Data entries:

---------------

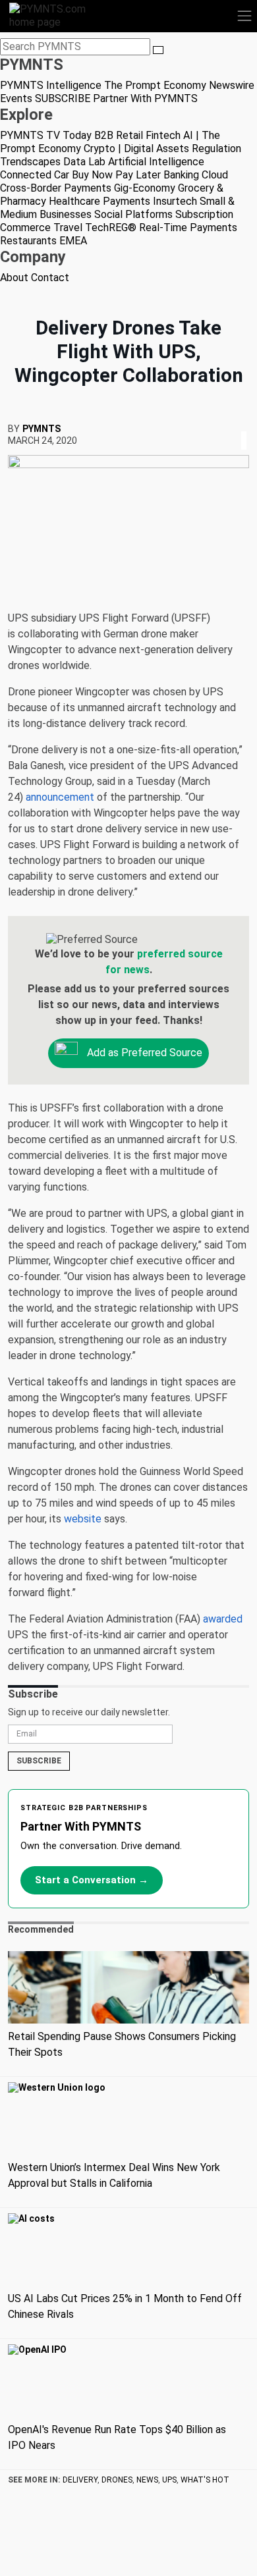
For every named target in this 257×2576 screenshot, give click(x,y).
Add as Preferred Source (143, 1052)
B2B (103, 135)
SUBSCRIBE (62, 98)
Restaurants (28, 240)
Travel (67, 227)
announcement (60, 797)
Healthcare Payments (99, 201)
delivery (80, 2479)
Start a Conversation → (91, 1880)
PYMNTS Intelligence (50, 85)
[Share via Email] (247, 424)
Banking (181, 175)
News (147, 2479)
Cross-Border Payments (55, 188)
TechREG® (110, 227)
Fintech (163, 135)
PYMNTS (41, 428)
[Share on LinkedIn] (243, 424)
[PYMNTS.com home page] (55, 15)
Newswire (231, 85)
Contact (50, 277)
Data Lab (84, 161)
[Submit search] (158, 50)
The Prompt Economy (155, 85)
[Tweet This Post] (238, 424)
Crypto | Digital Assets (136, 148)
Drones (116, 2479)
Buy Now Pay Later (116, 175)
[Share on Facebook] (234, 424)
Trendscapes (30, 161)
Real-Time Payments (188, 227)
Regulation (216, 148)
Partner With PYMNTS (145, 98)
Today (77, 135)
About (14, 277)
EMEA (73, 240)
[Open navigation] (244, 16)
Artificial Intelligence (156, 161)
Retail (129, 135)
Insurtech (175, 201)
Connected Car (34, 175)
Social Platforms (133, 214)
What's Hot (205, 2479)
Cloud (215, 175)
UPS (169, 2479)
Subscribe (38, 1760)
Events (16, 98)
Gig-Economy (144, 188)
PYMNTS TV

---------------

## What the exercise asks
Copy only the part of the records that runs from the first line to the line with "[Share via Email] (247, 424)", ends included, leaving pictures out.

## Your response
For every named target in this 257×2576 screenshot, give click(x,y).
Add as Preferred Source (143, 1052)
B2B (103, 135)
SUBSCRIBE (62, 98)
Restaurants (28, 240)
Travel (67, 227)
announcement (60, 797)
Healthcare Payments (99, 201)
delivery (80, 2479)
Start a Conversation → (91, 1880)
PYMNTS Intelligence (50, 85)
[Share via Email] (247, 424)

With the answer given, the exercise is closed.